La question passe dans un chuchotement. Ses yeux se fixent sur les lourdes tentures qui masquent les fenêtres, et cachent à tous la clarté des lampes éclairant le travail du souverain.

— Qu’est-ce donc ? répète-t-il à mi-voix.

Il lui a semblé percevoir un bruit insolite, comme un coup sec frappant la vitre de la croisée la plus proche de l’endroit où il se tient.
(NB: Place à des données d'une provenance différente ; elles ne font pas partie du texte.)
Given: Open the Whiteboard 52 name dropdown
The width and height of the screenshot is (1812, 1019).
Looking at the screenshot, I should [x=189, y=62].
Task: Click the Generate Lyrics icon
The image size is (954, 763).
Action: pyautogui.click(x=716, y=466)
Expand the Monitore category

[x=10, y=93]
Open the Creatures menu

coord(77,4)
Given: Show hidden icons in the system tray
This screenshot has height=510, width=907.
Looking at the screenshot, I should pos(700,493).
Un léger haussement d’épaules trahit sa pensée. Il se plaisante, il a été le jouet d’une illusion. Quelle apparence que l’on frappe à sa fenêtre ? À moins qu’une chauve-souris, chasseresse nocturne emportée par son vol cotonneux, ne soit venue donner de la tête, maladroite bestiole, dans les vitres assombries.
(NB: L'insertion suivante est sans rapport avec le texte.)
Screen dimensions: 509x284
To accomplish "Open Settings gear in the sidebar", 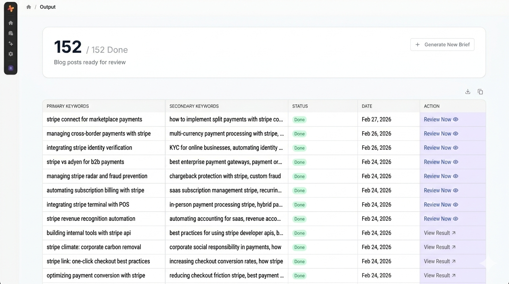I will point(11,54).
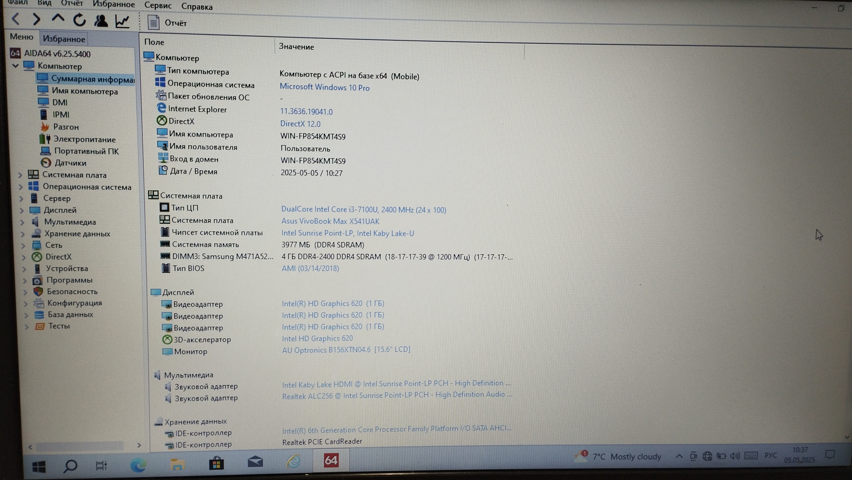
Task: Click the Значение column header
Action: [x=296, y=47]
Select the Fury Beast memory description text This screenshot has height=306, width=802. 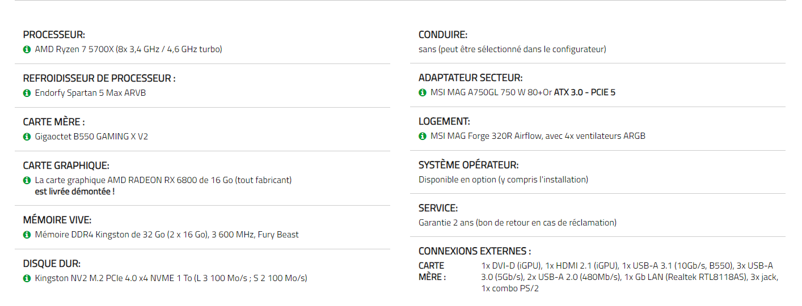[x=167, y=235]
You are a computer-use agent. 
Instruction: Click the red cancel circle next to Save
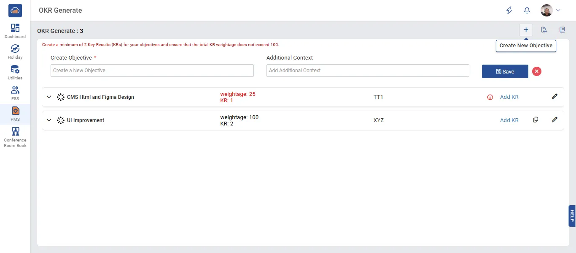[536, 71]
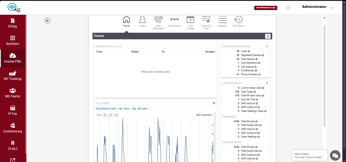Go to SIP Trunking in sidebar
The image size is (346, 162).
point(13,76)
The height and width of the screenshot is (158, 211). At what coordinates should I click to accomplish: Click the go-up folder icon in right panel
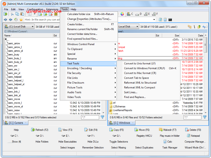(x=199, y=27)
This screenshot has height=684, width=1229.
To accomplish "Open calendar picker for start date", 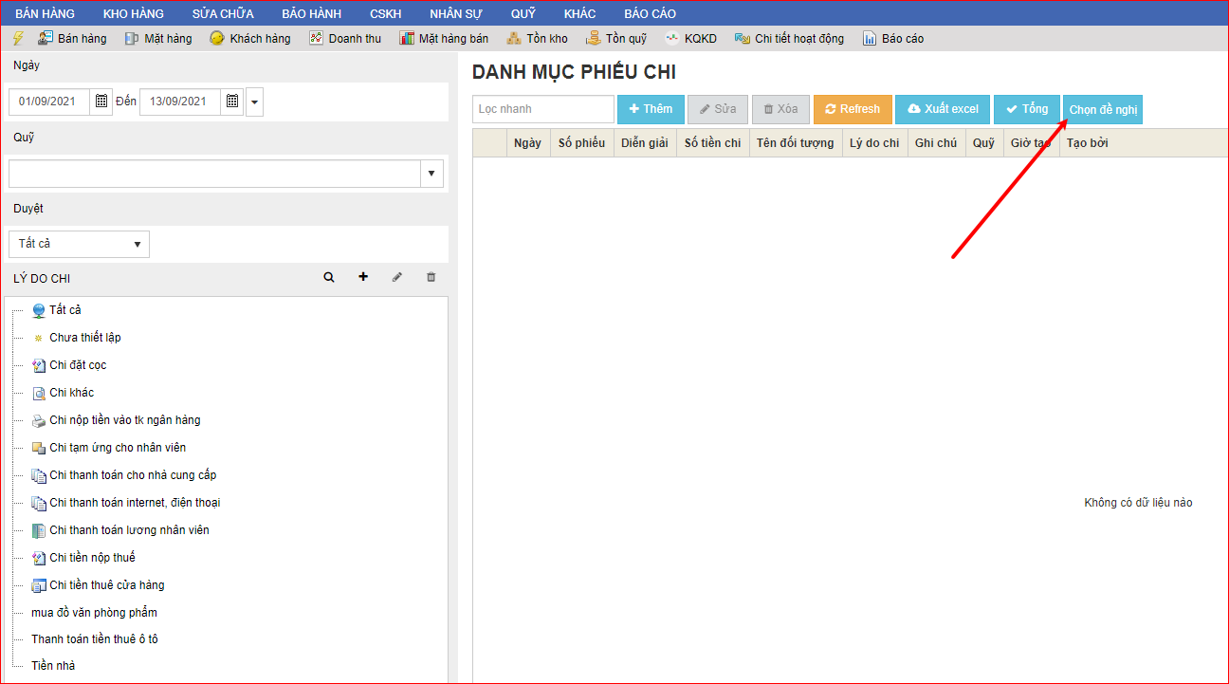I will 102,102.
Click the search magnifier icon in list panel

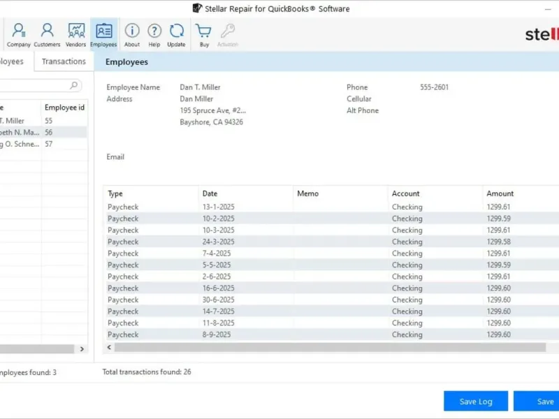point(74,86)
Il attend un instant. Un tressaillement parcourt son être. Cette fois, il est sûr d’avoir entendu. Ce n’est plus un coup, mais deux qui viennent de résonner contre le carreau.

Il se gourmande encore. Sur l’étroit entablement de la croisée un ennemi ne saurait trouver place. Quelque volatile blessée ou lasse s’est perchée là, et de son aile engourdie par un long vol, choque les vitres derrière lesquelles se voile le labeur impérial.

Dans la famille des Hohenzollern, il est de tradition d’aimer les innocents habitants des airs.

Le grand Frédéric lui-même, de si haute et si rude mémoire, trouvait plaisir à émietter des gâteaux aux oiselets de la région berlinoise.

Et l’Empereur, à l’idée qu’un passereau souffre, abandonne un instant le travail qui peut modifier le monde. Il va à la croisée, écarte les rideaux. Mais il a un geste de surprise, il fait un pas en arrière.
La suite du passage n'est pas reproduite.